What is expected: Rewrite the listing starting at the line containing "The height and" and ending at the line containing "[x=314, y=380]", replacing "Removable drive" with "USB drive" and keeping everything else unchanged. Leave the pictures out of your answer.

Record list:
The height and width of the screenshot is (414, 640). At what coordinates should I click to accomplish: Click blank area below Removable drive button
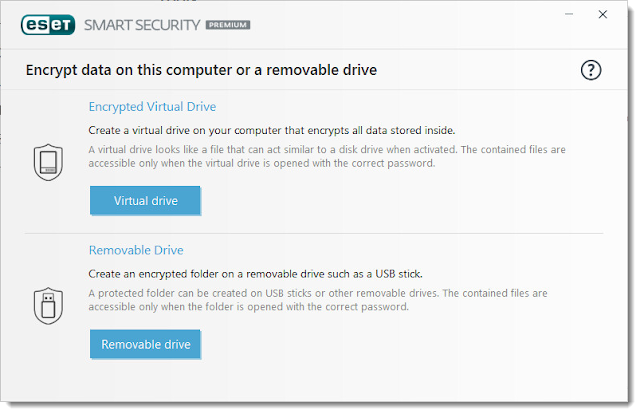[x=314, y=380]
==
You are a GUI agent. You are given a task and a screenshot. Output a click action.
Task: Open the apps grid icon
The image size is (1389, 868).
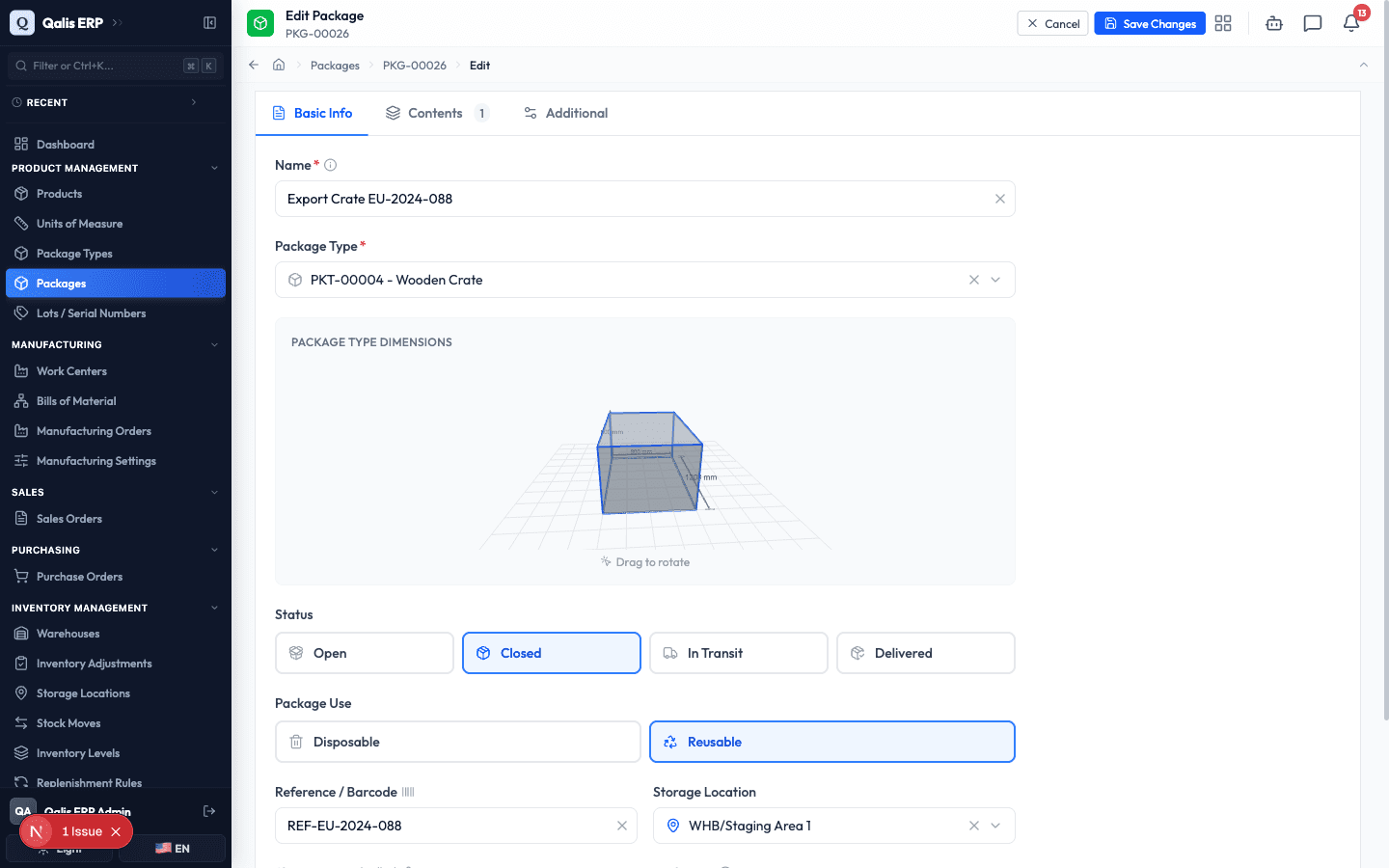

Reply to the task:
The height and width of the screenshot is (414, 640). At what coordinates should I click to accomplish: Click blank area below USB drive button
[x=314, y=380]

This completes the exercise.